* Requirement: Filter these entries, keeping only lines that hold the word "icon".

* Dataset extract:
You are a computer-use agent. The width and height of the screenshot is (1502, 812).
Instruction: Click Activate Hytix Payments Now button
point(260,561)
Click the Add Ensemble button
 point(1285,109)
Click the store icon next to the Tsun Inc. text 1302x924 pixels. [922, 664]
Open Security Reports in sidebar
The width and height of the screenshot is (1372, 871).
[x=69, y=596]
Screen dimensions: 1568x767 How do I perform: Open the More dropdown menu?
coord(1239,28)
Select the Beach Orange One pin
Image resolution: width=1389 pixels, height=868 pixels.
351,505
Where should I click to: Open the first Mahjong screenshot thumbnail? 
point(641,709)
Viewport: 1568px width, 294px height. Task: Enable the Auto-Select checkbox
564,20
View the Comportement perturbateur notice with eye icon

* Answer area:
Click the store icon next to the Tsun Inc. text 1302x924 pixels. [922, 664]
View the Comportement perturbateur notice with eye icon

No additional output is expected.